Batch Processing feature allow users to perform queries of up to 1K URLs in a single batch request, significantly improving efficiency and reducing the time needed for large-scale data collection tasks:

  • Supports custom settings for each URL in a batch, including different geolocations, rendering options, and parsing templates, to meet specific data collection requirements.

  • Offers asynchronous processing, enabling data collection tasks to run in the background without interrupting other operations, and providing flexibility in handling large volumes of data.

  • Integrates with cloud storage solutions for automated data delivery, facilitating seamless workflow integration and immediate access to collected data.

  • Supported Endpoints: Web, SERP, Maps, eCommerce and Social

Why?

Real Time Request

  • Immediate & Accurate Data Access: Real-time scraping retrieves data as it is currently displayed on websites. This is crucial for obtaining the most up-to-date information, whether for monitoring prices, stock levels, news updates, or social sentiment. This immediacy ensures that decisions are based on the latest data available.

  • Event-Driven Responses: By scraping data in real time, you can trigger actions based on specific conditions or changes detected on the target website. For instance, receiving alerts when a product goes on sale, when a competitor changes their pricing, or when new content is posted, enabling prompt and relevant responses.

  • Event-Driven Responses: By scraping data in real time, you can trigger actions based on specific conditions or changes detected on the target website. For instance, receiving alerts when a product goes on sale, when a competitor changes their pricing, or when new content is posted, enabling prompt and relevant responses.

Async Request

  • Non-blocking Operations: Async requests allow other processes to run concurrently while the data request is being handled. This means that your application doesn't have to pause and wait for the data retrieval to complete, enhancing overall performance and user experience, especially in applications that handle large volumes of data or require high responsiveness.

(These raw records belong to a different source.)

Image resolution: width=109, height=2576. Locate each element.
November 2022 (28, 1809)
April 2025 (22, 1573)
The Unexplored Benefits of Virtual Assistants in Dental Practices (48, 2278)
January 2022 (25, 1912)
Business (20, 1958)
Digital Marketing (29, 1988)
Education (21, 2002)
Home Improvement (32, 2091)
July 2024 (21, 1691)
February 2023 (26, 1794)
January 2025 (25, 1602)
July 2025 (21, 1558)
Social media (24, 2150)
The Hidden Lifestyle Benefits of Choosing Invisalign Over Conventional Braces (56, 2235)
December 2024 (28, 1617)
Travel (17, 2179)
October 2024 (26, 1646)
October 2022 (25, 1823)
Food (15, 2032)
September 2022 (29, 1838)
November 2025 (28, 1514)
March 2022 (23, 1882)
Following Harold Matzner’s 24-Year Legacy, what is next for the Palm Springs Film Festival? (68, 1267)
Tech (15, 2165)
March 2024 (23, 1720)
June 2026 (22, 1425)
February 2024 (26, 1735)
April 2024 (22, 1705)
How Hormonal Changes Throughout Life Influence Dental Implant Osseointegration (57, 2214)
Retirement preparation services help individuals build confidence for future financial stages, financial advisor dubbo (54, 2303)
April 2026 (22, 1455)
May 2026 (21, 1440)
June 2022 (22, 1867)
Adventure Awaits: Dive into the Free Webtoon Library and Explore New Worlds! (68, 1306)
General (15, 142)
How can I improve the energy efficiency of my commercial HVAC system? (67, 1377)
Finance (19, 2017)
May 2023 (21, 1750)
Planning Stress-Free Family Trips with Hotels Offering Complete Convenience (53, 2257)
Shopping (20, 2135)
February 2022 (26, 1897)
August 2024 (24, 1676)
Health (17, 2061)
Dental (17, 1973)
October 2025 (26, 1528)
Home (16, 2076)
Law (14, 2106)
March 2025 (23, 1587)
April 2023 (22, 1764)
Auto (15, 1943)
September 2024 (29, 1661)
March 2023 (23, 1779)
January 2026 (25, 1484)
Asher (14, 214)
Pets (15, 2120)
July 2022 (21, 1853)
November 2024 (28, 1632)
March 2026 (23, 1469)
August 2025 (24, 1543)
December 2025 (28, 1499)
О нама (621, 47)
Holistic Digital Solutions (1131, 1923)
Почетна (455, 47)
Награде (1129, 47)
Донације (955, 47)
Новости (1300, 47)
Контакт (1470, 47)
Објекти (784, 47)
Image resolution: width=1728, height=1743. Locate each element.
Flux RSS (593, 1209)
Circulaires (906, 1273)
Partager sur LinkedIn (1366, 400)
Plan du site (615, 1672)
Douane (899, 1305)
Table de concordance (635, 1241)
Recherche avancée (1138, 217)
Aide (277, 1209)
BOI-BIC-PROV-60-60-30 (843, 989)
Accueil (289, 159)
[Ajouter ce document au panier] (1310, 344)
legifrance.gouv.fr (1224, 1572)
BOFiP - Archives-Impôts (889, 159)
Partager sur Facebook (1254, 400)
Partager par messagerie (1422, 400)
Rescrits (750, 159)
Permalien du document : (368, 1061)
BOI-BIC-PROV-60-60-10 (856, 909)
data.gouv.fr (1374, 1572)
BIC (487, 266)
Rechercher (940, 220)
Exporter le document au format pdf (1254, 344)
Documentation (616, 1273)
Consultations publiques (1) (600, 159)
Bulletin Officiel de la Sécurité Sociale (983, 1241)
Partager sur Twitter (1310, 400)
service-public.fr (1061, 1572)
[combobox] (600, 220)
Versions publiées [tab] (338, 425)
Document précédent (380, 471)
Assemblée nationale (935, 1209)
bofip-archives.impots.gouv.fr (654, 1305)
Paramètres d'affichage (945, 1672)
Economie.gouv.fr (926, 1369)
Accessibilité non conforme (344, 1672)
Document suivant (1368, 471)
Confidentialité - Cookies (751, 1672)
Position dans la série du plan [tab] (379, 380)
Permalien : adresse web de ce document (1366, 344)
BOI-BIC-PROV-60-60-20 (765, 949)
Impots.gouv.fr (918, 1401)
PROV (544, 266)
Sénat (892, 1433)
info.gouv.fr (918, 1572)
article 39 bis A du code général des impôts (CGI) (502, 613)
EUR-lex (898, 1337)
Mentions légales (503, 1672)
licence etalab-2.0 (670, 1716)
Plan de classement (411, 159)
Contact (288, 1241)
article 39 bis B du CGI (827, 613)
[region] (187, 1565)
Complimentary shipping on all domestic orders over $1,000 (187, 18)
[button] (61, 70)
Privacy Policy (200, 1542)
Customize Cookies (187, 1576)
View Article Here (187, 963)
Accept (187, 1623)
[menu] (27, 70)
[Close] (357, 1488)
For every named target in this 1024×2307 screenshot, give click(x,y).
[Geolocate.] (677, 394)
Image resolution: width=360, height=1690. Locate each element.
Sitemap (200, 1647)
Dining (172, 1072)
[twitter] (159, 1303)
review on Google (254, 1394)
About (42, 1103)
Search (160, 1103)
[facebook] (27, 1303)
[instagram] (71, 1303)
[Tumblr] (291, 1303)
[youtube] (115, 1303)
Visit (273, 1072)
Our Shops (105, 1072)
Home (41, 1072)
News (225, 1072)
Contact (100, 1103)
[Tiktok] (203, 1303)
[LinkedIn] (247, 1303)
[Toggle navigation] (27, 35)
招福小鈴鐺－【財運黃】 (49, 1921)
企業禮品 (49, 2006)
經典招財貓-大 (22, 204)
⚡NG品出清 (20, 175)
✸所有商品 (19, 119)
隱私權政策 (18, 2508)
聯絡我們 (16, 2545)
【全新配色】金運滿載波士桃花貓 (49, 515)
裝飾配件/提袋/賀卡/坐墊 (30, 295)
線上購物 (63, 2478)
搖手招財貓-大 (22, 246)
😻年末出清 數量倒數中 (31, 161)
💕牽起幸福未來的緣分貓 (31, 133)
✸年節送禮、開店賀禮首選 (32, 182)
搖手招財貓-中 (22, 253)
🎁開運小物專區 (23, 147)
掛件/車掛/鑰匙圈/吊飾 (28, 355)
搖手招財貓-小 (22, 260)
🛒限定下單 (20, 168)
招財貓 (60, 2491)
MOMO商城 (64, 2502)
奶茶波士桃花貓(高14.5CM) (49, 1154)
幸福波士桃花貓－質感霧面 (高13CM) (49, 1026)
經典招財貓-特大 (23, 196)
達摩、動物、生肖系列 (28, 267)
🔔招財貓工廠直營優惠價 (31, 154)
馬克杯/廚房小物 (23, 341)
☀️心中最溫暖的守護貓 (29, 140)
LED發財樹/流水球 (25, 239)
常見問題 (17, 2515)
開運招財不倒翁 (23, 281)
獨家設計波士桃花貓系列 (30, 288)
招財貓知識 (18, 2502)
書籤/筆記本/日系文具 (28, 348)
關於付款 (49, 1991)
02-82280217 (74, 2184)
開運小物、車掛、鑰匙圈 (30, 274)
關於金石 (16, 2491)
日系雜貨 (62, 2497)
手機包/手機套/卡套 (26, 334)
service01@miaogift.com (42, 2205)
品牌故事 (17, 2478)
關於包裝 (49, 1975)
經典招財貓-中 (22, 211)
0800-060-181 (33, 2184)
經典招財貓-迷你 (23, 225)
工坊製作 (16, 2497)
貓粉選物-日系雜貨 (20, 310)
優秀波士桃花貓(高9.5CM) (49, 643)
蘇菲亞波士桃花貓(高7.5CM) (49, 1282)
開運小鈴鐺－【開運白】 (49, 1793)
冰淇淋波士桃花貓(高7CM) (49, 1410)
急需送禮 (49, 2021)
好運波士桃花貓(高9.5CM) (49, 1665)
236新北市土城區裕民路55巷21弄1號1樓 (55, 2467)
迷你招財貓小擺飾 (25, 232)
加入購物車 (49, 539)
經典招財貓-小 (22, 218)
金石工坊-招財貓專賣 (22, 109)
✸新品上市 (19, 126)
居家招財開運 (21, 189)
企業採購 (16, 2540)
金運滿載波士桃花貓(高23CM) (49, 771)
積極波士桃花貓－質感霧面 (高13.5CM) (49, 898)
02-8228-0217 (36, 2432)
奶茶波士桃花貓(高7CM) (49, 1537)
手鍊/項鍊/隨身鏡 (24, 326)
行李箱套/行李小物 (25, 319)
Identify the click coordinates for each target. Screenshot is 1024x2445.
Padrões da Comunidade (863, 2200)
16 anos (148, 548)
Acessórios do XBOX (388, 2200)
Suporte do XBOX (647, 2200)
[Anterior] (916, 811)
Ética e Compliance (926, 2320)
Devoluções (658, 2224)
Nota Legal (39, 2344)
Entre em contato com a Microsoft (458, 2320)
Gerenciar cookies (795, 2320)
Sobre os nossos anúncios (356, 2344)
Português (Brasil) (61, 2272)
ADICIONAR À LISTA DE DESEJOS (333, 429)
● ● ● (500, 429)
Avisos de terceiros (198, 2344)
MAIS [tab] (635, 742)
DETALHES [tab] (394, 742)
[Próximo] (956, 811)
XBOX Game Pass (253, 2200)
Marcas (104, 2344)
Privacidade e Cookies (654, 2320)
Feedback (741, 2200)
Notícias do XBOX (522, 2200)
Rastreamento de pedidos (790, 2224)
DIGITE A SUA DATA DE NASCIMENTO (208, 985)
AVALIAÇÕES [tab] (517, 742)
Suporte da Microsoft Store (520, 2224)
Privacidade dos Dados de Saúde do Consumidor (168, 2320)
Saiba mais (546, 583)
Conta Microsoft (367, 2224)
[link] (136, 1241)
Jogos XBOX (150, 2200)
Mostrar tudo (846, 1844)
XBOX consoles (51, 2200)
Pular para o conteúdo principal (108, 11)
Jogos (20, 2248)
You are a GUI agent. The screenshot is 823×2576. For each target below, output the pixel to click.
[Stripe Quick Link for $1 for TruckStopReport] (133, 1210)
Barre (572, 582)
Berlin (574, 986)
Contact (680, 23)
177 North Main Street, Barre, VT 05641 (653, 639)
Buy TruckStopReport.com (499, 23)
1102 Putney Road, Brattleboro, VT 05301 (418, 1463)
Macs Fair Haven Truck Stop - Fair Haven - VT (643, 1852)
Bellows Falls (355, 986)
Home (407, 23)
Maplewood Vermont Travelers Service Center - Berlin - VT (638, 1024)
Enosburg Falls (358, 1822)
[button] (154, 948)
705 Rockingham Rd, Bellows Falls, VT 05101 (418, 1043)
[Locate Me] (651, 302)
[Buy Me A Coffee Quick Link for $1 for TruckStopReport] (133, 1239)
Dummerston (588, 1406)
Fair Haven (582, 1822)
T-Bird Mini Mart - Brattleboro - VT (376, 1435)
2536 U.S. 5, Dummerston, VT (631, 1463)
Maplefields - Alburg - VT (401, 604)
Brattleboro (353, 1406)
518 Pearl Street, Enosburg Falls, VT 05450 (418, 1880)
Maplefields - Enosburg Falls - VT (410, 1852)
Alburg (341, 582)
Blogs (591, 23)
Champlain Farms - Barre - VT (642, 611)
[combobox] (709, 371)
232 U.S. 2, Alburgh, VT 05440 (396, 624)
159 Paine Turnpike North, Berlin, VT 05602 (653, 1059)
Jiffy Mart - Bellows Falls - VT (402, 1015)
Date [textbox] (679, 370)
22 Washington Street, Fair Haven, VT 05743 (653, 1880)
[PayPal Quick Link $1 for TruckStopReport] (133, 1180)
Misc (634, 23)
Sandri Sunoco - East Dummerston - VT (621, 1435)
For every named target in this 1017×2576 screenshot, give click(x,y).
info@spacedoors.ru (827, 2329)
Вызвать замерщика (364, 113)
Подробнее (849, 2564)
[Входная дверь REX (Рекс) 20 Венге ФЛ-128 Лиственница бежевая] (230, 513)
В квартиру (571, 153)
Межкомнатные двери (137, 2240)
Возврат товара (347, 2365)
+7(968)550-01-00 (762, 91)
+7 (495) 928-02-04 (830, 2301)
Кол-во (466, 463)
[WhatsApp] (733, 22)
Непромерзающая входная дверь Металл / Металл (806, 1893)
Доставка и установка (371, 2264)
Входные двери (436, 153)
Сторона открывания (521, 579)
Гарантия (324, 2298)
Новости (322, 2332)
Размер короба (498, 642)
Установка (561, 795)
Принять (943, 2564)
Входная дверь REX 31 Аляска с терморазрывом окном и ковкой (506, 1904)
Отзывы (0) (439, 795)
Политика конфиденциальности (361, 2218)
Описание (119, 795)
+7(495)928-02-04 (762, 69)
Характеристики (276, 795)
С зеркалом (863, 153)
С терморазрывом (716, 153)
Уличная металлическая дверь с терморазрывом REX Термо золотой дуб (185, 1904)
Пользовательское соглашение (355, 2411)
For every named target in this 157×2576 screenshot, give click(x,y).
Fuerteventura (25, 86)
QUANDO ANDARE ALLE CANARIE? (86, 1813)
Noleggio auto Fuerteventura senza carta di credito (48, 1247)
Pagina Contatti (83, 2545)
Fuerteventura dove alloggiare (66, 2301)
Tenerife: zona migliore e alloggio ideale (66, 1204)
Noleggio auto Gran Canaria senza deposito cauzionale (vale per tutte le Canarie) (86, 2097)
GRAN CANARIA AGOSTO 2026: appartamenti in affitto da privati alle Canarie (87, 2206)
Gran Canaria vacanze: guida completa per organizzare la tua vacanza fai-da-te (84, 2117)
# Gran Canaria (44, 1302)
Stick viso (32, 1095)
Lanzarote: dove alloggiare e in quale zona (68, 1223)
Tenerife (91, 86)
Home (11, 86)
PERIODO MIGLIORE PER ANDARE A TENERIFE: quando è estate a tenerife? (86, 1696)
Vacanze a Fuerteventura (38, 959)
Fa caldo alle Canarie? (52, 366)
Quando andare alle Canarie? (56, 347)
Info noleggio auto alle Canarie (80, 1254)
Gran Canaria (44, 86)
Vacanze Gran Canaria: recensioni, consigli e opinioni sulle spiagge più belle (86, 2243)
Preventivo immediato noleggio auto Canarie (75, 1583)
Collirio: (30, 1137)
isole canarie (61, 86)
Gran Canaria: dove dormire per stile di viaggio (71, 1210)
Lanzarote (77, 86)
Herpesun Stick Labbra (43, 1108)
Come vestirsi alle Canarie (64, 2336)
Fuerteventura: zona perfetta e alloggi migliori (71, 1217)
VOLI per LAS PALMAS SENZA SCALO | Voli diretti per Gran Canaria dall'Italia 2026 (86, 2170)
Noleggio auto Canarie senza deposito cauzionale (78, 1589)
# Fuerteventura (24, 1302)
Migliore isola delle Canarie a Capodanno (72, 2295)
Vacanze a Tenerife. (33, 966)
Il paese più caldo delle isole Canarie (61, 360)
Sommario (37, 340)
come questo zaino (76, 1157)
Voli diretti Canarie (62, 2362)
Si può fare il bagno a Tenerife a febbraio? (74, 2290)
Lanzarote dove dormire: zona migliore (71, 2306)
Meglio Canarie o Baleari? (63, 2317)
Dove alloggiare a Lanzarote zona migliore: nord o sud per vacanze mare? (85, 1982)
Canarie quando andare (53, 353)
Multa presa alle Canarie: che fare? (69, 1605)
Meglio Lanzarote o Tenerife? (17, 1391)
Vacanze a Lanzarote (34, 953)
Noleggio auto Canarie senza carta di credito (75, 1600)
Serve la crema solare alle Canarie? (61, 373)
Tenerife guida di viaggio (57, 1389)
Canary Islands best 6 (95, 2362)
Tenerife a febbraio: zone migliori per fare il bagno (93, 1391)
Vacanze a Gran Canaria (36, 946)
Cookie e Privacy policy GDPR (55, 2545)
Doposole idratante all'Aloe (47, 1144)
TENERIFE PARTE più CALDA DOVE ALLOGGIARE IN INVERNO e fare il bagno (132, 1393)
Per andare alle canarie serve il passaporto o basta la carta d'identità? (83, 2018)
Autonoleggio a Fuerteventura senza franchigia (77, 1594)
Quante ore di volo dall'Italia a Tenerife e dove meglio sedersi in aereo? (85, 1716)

  • Efficiency in Handling Multiple Requests: With async requests, you can send out multiple data requests simultaneously rather than waiting for each to complete sequentially. This is particularly useful in scenarios like data scraping, API data retrieval, or loading data from different sources, as it significantly speeds up the overall process.

  • Scalability: Asynchronous processing is more scalable as it better manages resources and handles increases in workload. For services that expect a high volume of requests or need to scale dynamically, async requests ensure that the system remains responsive and performant under varying loads.

Batch Request

  • Increased Efficiency: Handling up to 1,000 URLs in a single batch request streamlines operations by reducing the number of individual requests needed. This consolidation minimizes overhead associated with setting up and tearing down connections, thereby enhancing the overall efficiency of data processing.

  • Asynchronous Processing with Flexible Data Handling: The batch processing feature operates asynchronously, allowing users to execute other tasks while their request processes. With options to use a callback URL or direct cloud storage for results, this feature enhances workflow efficiency and offers versatile data management, seamlessly integrating with various systems and needs.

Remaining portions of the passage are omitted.